• [Data extract]:
- - - -

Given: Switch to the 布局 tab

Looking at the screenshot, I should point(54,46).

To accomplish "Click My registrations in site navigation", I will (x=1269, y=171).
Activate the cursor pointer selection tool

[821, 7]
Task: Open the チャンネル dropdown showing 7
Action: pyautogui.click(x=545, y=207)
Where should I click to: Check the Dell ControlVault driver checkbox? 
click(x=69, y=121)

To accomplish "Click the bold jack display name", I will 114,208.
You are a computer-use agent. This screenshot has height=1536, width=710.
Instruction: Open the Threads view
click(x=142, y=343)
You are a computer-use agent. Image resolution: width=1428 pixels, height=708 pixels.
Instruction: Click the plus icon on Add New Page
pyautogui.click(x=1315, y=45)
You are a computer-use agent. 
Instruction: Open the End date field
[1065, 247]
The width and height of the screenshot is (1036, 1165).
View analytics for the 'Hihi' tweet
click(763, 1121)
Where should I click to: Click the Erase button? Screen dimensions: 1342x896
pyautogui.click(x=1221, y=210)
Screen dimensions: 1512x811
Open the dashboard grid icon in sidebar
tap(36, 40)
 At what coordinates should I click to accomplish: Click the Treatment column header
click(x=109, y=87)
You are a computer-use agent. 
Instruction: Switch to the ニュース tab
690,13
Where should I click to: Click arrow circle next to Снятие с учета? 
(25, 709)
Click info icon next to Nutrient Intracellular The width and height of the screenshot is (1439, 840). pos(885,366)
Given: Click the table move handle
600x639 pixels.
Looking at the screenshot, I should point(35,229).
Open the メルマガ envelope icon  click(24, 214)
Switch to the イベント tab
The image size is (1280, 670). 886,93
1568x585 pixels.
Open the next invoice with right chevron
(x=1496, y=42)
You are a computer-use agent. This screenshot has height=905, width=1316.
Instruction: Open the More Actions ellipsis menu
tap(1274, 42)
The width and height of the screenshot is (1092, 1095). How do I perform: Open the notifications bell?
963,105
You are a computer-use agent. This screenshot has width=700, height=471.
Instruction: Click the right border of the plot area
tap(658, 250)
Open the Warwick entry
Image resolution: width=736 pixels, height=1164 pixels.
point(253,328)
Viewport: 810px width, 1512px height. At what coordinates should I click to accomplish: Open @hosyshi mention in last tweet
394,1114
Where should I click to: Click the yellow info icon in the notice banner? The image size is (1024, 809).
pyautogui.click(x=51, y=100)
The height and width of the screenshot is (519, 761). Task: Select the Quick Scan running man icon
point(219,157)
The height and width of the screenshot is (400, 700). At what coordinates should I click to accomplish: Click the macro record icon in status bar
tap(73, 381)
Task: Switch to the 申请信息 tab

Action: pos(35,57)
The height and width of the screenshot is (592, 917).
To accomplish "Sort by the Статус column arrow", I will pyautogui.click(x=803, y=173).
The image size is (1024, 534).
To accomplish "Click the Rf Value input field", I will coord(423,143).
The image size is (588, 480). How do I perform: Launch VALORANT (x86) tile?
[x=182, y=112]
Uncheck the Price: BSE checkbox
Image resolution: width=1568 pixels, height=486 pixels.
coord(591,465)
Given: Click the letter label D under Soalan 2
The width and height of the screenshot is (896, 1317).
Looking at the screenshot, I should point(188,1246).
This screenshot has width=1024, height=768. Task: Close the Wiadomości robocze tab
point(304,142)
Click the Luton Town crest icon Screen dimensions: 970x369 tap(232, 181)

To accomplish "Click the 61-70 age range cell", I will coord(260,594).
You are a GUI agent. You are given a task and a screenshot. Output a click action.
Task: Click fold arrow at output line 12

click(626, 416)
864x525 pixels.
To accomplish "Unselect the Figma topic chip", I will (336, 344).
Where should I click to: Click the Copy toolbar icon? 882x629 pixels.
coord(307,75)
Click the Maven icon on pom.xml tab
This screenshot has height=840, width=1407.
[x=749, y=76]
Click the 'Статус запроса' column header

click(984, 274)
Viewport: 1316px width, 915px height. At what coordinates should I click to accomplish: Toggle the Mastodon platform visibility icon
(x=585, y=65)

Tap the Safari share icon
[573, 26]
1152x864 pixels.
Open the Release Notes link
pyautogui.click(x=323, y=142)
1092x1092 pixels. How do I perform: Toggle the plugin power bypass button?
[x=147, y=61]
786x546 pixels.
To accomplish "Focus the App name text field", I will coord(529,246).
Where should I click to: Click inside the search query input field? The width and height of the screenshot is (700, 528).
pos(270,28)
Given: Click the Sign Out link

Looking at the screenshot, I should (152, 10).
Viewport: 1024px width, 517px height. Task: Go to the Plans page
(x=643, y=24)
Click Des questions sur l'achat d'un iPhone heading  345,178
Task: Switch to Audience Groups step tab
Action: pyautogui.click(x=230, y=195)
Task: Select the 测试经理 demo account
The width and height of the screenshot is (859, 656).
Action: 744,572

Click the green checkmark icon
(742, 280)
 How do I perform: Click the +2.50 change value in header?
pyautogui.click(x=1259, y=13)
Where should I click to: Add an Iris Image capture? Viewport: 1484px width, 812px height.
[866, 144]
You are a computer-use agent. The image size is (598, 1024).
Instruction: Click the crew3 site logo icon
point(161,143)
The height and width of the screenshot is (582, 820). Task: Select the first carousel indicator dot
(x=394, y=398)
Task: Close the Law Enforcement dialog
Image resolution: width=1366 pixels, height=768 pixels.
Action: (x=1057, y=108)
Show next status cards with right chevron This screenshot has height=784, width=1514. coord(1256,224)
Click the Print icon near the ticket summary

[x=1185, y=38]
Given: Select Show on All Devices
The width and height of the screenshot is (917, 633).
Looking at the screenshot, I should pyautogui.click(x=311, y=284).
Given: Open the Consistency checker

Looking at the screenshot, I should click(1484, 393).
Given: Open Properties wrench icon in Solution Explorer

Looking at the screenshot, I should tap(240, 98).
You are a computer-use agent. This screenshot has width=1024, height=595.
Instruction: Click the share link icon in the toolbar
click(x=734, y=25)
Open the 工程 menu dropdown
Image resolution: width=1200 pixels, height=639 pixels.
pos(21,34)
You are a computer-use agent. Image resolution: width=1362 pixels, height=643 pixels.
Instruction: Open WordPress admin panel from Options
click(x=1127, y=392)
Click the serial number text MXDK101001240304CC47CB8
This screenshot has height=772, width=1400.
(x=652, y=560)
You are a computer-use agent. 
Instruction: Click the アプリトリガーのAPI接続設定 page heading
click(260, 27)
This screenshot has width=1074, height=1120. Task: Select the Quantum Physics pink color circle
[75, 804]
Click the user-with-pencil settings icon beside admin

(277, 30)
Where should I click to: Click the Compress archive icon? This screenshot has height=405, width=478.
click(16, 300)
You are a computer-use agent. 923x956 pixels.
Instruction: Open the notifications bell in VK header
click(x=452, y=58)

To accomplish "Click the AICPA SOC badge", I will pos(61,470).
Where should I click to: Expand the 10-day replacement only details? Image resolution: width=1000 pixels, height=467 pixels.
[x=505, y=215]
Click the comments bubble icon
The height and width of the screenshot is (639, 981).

- - - -

• [Exercise]:
Return every line of the preceding records in which the word "name" appears.

• [Solved exercise]:
To accomplish "Click the bold jack display name", I will 114,208.
To accomplish "Focus the App name text field", I will coord(529,246).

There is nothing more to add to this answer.